Alternativ bzw. ergänzend: Bei schweren Verläufen kann eine ergänzende Therapie mit Cyclophosphamid nach dem Fauci-Schema (s.u. Takayasu-Arteriitis) erfolgen. Diese sollte mindestens 6 Monate bis 1 Jahr nach Vollremission fortgesetzt werden.
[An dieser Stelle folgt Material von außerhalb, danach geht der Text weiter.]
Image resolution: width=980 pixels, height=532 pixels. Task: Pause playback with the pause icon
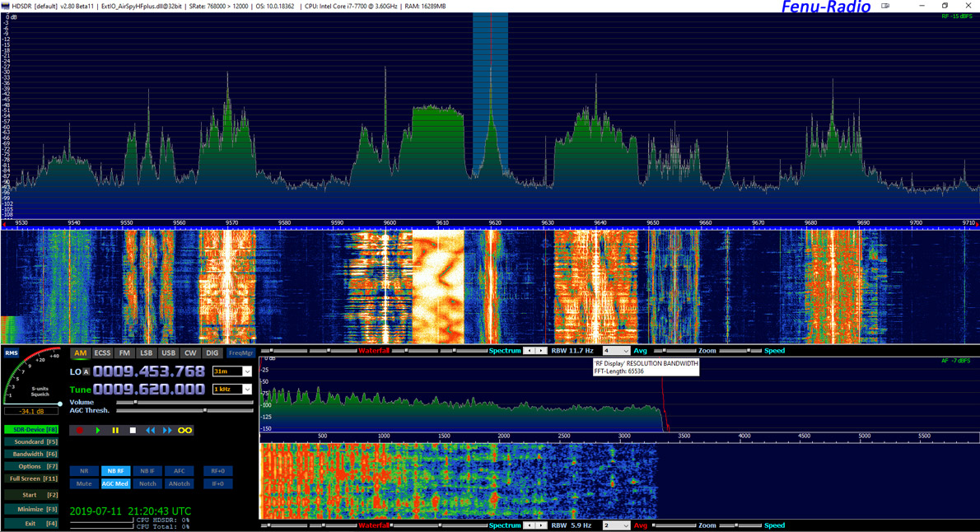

Alternativ: Mepolizumab. In einer randomisierten, multizentrischen, doppelt-blind angelegten Phase III-Studie wurde Mepolizumab bei der Eosinophilen Granulomatose mit Polyangiitis über einen Zeitraum von 52 Wochen eingesetzt (Dosierung 300mg s.c. alle 4 Wochen). Unter dieser Therapie kam es zu einer deutlich verminderten Krankheitsaktivität (Reduktion der Rezidivrate, Reduktion des Glucocorticoidverbrauchs).
Experimentell: Positive Einzelbeobachtungen existieren von Plasmapherese-Behandlungen.
Verlauf/Prognose
Unbehandelt fast immer letaler Verlauf innerhalb weniger Jahre (kardiale Ursachen); unter Therapie oft völlige Remission. 5-Jahresüberlebensrate bei optimaler Therapie >80%.
Häufigste Todesursache kardiales Versagen, Herziinfarkt.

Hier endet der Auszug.